→ Records from a collection:

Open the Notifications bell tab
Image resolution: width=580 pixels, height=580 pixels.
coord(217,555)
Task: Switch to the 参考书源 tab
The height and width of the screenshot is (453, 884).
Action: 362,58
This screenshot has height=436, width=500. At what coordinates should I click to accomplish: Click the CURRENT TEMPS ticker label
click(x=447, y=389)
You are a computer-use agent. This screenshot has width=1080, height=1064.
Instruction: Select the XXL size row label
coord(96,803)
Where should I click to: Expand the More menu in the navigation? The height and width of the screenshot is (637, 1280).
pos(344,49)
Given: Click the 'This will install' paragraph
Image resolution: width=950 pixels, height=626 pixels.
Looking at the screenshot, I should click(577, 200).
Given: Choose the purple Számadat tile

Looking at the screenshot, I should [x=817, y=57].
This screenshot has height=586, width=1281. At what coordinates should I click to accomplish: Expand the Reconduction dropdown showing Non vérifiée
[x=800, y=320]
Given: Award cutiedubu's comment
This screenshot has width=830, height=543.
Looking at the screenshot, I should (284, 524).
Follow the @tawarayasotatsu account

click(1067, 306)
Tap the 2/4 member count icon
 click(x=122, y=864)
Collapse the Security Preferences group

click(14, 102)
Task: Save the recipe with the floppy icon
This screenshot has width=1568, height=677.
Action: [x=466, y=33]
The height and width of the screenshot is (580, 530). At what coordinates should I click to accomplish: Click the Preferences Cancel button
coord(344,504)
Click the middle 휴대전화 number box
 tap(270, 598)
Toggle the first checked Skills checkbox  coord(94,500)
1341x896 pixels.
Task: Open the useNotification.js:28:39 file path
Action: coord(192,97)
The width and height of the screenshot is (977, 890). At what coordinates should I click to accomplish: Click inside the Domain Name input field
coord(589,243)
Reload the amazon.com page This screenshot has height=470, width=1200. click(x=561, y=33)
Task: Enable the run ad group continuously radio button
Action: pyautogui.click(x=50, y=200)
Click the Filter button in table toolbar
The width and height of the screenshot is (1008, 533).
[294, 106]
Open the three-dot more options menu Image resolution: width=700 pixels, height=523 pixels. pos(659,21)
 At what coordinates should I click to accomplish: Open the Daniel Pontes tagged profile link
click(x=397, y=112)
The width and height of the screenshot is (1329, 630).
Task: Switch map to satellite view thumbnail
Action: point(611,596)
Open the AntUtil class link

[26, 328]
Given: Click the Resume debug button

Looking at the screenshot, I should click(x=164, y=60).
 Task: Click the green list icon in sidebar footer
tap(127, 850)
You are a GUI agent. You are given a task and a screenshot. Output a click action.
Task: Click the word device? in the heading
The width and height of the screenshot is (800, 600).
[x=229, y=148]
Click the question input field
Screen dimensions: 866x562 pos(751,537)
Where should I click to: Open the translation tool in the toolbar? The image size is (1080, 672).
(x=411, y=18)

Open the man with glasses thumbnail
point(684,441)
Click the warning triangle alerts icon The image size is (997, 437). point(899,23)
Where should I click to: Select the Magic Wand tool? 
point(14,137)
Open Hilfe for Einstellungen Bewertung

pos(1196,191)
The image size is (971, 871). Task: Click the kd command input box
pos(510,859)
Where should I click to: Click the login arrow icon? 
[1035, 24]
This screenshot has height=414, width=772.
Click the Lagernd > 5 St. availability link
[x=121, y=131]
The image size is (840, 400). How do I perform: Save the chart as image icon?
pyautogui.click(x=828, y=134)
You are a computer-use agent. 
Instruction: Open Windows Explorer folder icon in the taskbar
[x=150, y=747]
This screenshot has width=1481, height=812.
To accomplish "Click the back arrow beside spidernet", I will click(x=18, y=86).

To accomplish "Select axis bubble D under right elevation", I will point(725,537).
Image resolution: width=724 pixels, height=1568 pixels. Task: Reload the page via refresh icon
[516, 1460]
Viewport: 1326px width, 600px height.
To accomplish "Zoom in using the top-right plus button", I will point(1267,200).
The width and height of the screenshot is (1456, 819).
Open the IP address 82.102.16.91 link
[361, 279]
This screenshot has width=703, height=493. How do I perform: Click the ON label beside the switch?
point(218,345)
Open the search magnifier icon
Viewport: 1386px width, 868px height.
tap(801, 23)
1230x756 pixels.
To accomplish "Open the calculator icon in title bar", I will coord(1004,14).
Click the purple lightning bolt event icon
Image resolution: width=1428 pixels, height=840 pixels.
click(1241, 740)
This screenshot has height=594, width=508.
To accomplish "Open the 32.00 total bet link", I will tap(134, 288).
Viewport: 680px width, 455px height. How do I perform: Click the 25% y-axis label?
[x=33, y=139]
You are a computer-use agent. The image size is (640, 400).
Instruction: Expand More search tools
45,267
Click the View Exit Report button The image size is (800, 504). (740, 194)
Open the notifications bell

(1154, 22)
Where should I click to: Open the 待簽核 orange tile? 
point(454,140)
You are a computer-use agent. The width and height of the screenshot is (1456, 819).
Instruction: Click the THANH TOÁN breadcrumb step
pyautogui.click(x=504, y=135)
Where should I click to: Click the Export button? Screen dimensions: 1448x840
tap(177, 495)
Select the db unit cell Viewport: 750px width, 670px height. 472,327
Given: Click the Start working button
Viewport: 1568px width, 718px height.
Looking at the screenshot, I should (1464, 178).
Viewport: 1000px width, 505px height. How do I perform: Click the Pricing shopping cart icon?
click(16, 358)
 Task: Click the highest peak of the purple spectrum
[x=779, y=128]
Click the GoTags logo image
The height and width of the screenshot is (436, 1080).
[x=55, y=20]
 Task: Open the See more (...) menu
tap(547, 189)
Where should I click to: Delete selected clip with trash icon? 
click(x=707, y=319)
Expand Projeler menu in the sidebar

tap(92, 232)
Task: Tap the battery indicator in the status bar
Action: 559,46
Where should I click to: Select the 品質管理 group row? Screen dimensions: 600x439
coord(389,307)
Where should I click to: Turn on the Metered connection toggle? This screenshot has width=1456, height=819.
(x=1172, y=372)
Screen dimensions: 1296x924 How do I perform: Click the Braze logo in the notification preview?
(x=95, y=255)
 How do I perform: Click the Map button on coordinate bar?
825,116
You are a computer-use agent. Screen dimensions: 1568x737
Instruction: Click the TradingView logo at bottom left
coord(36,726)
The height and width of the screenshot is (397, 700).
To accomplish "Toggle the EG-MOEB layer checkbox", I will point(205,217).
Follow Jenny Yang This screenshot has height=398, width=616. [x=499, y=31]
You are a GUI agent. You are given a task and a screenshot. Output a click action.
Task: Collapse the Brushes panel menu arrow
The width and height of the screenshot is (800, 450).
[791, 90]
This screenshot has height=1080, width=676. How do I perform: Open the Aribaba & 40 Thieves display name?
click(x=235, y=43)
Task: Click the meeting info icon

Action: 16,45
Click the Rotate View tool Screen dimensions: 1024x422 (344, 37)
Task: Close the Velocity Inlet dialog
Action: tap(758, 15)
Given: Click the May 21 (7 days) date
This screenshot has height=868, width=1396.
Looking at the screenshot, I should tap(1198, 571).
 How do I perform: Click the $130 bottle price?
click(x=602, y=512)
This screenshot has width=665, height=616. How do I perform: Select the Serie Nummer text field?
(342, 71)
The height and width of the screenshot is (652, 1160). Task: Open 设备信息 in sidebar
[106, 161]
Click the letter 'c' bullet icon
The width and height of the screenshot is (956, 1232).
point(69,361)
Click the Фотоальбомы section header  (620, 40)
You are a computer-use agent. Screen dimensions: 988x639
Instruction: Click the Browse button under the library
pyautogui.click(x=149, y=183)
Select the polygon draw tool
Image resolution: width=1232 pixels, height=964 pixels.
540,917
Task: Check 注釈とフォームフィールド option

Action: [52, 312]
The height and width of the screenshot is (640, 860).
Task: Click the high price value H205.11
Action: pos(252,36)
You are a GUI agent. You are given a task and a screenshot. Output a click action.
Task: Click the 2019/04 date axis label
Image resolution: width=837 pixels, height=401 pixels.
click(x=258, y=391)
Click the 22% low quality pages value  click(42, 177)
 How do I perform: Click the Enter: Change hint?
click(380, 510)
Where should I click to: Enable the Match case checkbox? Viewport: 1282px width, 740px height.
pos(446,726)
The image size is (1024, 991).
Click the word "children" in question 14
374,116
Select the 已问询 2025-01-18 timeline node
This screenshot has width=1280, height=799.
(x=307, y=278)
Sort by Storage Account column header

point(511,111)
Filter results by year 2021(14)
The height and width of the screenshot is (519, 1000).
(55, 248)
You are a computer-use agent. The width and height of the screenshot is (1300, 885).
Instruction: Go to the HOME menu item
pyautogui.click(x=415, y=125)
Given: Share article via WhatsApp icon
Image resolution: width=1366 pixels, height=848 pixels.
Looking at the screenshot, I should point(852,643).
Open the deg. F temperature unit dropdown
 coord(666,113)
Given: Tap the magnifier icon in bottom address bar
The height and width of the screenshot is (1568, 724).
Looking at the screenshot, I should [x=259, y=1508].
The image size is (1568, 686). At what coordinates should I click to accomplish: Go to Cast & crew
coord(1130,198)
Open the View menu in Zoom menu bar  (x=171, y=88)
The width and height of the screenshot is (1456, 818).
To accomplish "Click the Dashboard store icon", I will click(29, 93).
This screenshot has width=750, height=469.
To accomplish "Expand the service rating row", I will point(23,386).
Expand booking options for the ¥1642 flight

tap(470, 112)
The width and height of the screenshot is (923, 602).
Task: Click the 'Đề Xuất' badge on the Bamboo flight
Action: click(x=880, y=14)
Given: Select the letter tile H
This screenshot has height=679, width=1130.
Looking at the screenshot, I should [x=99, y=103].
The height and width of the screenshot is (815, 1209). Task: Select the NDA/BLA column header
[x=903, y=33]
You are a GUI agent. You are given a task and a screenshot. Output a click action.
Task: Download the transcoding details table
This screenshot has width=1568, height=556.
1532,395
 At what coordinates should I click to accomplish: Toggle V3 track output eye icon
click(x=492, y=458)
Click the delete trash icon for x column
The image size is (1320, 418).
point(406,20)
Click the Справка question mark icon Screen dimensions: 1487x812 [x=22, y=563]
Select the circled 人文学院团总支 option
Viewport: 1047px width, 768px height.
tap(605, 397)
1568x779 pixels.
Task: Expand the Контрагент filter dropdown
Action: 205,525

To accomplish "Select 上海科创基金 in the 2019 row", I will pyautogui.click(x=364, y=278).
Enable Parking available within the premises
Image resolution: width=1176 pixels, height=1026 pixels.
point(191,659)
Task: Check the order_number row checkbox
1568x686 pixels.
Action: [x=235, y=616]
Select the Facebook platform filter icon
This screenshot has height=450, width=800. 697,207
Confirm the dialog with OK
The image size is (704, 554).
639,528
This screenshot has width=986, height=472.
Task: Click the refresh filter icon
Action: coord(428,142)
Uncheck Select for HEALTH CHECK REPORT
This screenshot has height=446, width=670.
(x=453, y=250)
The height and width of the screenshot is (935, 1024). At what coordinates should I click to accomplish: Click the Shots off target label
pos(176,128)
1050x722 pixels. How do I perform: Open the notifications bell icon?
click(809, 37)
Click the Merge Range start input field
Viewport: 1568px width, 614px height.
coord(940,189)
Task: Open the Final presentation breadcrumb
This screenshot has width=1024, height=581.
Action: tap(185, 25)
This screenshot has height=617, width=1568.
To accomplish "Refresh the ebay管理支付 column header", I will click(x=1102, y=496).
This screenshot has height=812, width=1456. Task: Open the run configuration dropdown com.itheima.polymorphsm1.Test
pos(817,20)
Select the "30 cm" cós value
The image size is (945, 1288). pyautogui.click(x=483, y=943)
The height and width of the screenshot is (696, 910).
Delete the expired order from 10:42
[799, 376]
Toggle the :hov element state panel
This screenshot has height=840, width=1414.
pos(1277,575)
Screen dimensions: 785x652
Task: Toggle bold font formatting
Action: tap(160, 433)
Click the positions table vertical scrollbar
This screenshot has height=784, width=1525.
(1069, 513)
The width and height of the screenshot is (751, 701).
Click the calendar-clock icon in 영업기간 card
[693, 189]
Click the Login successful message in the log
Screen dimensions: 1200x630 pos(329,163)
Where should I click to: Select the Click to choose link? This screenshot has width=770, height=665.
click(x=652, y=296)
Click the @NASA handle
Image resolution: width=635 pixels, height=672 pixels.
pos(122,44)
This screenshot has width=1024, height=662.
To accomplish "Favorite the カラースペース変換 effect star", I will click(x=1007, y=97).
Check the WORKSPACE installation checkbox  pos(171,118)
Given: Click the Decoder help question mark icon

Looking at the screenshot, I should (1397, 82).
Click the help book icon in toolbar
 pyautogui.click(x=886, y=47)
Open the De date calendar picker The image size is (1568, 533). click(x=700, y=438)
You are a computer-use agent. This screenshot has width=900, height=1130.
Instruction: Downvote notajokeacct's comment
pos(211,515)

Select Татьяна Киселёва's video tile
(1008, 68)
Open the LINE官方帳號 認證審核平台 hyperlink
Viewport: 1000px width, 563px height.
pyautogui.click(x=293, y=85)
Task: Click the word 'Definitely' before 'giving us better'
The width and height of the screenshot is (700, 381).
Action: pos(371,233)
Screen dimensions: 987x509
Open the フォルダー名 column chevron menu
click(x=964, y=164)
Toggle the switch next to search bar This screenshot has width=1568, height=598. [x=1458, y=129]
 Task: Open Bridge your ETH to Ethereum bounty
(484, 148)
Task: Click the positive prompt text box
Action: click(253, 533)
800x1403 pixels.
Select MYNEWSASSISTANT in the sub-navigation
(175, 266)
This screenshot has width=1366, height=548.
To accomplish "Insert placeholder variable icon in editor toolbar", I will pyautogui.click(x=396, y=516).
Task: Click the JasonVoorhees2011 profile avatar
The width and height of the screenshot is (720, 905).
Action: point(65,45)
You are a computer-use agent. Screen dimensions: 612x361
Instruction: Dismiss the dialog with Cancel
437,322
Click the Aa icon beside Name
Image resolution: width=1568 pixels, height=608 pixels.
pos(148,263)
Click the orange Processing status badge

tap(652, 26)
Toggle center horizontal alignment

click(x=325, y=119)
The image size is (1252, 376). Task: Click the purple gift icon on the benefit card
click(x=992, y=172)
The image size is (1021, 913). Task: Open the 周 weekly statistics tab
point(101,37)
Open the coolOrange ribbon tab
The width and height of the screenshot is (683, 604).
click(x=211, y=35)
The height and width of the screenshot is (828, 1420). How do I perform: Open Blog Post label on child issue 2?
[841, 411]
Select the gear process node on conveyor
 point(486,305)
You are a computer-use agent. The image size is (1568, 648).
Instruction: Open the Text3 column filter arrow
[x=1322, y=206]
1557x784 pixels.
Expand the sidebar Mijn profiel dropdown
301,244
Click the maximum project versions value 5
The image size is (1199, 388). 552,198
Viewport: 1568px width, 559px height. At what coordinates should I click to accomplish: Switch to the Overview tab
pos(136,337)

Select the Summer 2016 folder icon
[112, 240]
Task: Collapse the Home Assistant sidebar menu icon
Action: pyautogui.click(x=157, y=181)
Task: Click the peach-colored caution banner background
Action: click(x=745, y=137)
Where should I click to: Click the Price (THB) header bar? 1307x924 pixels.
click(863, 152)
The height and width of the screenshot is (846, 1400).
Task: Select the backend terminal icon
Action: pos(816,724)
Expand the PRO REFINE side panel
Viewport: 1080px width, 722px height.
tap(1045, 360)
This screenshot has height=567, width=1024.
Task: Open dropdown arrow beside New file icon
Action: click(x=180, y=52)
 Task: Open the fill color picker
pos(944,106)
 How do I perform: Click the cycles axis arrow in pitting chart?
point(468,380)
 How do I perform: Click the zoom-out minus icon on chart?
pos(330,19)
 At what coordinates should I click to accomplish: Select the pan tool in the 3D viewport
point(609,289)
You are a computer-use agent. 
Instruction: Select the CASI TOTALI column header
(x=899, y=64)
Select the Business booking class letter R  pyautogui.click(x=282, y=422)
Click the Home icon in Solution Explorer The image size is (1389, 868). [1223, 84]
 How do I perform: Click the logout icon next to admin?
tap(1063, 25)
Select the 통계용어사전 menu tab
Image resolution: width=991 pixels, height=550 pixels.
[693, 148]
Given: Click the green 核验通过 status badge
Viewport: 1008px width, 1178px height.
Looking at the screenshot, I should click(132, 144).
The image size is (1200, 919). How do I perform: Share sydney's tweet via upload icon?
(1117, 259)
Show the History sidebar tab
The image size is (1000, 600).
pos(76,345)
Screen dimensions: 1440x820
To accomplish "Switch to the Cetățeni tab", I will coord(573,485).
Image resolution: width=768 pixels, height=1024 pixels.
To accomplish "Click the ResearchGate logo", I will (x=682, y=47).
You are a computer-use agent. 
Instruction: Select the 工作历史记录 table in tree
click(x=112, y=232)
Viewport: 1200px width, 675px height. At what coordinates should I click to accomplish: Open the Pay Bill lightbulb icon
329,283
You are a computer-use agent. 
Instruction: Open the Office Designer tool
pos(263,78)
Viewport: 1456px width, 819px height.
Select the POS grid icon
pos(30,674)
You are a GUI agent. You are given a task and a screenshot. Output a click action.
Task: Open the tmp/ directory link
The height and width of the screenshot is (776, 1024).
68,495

→ AIM OF THE TASK: From the start of the records through the line containing "Looking at the screenshot, I should [x=817, y=57].", inclusive, reproduce the lines with "Image resolution" renamed to "Screen size" and everything else left unchanged.

→ EXERCISE RESULT:
Open the Notifications bell tab
Screen size: width=580 pixels, height=580 pixels.
coord(217,555)
Task: Switch to the 参考书源 tab
The height and width of the screenshot is (453, 884).
Action: 362,58
This screenshot has height=436, width=500. At what coordinates should I click to accomplish: Click the CURRENT TEMPS ticker label
click(x=447, y=389)
You are a computer-use agent. This screenshot has width=1080, height=1064.
Instruction: Select the XXL size row label
coord(96,803)
Where should I click to: Expand the More menu in the navigation? The height and width of the screenshot is (637, 1280).
pos(344,49)
Given: Click the 'This will install' paragraph
Screen size: width=950 pixels, height=626 pixels.
Looking at the screenshot, I should click(577, 200).
Given: Choose the purple Számadat tile

Looking at the screenshot, I should [x=817, y=57].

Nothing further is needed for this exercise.